ShareChat's engineering team achieved 1000x feature store throughput without expanding their ScyllaDB cluster, a case study in optimization over scaling.
The Indian social platform, serving 400M+ monthly users across ShareChat, Moj, and MX TakaTak, powers its recommendation engine with over 200 production ML models. Initial implementation hit 2 billion rows/sec due to poor data tiling (70 tiles per feature), grinding the system.

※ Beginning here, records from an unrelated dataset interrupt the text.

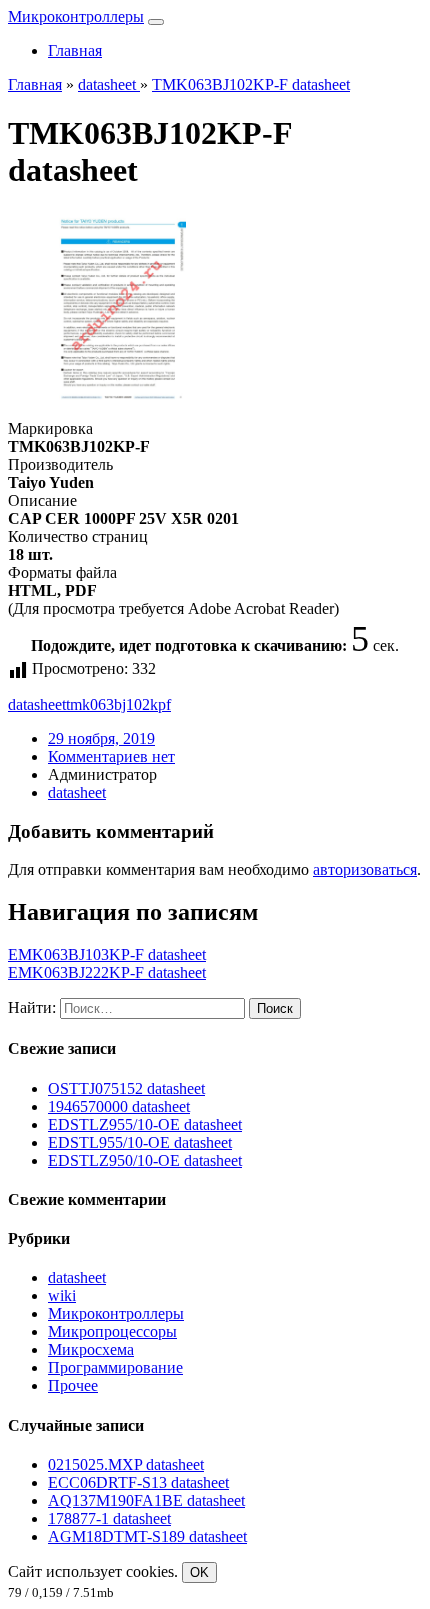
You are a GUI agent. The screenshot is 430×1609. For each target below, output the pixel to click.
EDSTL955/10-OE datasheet (140, 1142)
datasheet (37, 704)
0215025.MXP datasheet (126, 1464)
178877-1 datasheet (109, 1518)
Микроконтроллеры (76, 16)
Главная (75, 50)
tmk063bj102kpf (118, 704)
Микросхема (91, 1349)
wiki (62, 1295)
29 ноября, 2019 (101, 738)
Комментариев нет (111, 756)
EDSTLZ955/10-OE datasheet (145, 1124)
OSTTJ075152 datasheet (126, 1088)
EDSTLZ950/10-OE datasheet (145, 1160)
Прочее (73, 1385)
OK (199, 1572)
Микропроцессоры (112, 1331)
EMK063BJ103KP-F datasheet (107, 954)
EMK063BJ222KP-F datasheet (107, 972)
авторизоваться (365, 869)
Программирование (115, 1367)
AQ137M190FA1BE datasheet (146, 1500)
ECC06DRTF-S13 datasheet (138, 1482)
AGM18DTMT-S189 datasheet (147, 1536)
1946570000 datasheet (119, 1106)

Three architectural shifts fixed it. First, data modeling: switching to protocol buffers and Flink processing reduced rows 100x. Second, sharding into 27 services with consistent hashing achieved 95% cache hit rates, later 99%. Third, infrastructure optimization - a forked FastCache implementation (100x less contention), gRPC buffer pooling, and garbage collection tuning.
Final load: 18.4 million rows/sec to serve 1 billion features/sec. The original ScyllaDB cluster was over-provisioned and later downsized.
This matters because feature stores are infrastructure bottlenecks as ML deployments scale. They handle real-time aggregations (1-hour to 30-day windows) for recommendation systems, requiring single-digit millisecond latency. The pattern - optimize aggressively before scaling - contradicts vendor advice but matches what works in production.
ShareChat runs a 100+ person ML team. The company hasn't disclosed when these optimizations occurred, though ScyllaDB published the case study this week.
Broader context: 32% of ML/AI use cases are production-ready according to recent surveys, up from 15% year-over-year. Feature stores are becoming critical infrastructure as agentic AI systems require persistent state management. Alternative approaches include Feast with Redis caching, Databricks Feature Store materialization strategies, and SageMaker's offline/online serving split.
The engineering details suggest most organizations could halve their feature store costs by auditing data models and cache strategies before adding capacity. History suggests they won't.